The Liquor Industry and COVID-19

At the beginning of the year, thing were looking pretty good for all segments of the brewing industry. Local and state municipalities see craft beer as an important economic driver, That’s why a tax cut was part of Trump’s disastrous tax bill and why this year the industry got an one year extension for that tax reduction. Then COVID-19 happened.

Most states have closed bars and prevented restaurants from providing in house service. They are allowed to provide grab and go service. How has this affected brewers and distillers?

Here is a roundup of articles about how the liquor industry is faring during the pandemic. Like everything else in our society, regulations surrounding certain practices are being  loosened or abandoned. When this is over, many thing will be different.

Deschutes Brewery has laid off  over 300 workers and is not presently offering any to-go services.
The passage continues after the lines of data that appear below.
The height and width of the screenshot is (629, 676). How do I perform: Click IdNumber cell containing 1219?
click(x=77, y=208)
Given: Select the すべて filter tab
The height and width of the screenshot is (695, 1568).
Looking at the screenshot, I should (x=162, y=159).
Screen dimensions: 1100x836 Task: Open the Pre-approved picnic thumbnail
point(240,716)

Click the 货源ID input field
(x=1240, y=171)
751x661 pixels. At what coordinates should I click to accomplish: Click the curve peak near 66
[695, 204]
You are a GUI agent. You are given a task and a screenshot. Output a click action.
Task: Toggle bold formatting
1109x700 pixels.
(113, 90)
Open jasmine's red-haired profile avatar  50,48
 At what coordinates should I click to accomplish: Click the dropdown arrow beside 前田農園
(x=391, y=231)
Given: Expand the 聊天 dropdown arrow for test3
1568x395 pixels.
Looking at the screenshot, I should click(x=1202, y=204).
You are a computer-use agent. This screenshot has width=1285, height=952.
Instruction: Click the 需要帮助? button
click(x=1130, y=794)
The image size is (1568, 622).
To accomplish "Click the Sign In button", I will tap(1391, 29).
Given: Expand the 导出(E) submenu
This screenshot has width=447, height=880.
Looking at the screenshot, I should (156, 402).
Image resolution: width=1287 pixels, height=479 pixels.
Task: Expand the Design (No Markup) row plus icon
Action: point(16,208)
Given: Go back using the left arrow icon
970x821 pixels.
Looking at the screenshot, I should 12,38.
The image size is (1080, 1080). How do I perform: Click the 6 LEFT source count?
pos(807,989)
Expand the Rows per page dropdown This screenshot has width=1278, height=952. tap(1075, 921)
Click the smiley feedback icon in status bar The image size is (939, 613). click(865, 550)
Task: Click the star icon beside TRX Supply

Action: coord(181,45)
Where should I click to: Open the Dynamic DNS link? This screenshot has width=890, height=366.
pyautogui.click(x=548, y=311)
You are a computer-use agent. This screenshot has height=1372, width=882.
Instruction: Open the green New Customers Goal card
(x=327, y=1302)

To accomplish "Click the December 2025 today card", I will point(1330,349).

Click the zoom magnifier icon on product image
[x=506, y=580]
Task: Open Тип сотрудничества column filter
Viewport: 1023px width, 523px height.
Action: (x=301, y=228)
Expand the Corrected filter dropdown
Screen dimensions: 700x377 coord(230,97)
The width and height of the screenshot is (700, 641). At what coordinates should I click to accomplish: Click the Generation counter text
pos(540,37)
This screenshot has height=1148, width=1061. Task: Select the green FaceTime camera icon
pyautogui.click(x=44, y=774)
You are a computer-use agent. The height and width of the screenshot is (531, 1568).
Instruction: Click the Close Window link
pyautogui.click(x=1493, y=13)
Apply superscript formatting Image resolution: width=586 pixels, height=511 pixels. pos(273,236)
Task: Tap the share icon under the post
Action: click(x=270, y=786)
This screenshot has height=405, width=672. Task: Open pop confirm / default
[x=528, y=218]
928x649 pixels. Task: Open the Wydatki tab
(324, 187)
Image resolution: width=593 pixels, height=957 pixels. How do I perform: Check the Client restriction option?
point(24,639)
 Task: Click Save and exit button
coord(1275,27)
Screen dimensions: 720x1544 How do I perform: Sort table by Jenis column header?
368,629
The governor of Rhode Island  issued an executive order  that allows limited sale of beer and wine when people are getting takeout from restaurants.

Last Saturday, some Milwaukee brewers had a pop-up  brewery drive-through in a parking lot.

Before the virus, only  twelve states allowed  delivery of all  kinds of liquor while thirty-one states allowed  delivery of beer and wine. This article is arguing for a permanent change in these regulations.

Reminiscent of Prohibition, distilleries are producing hand sanitizer. The relief bill passed last week allows distilleries to do this without having to pay the excise tax.

I hope everyone is safe and stays well.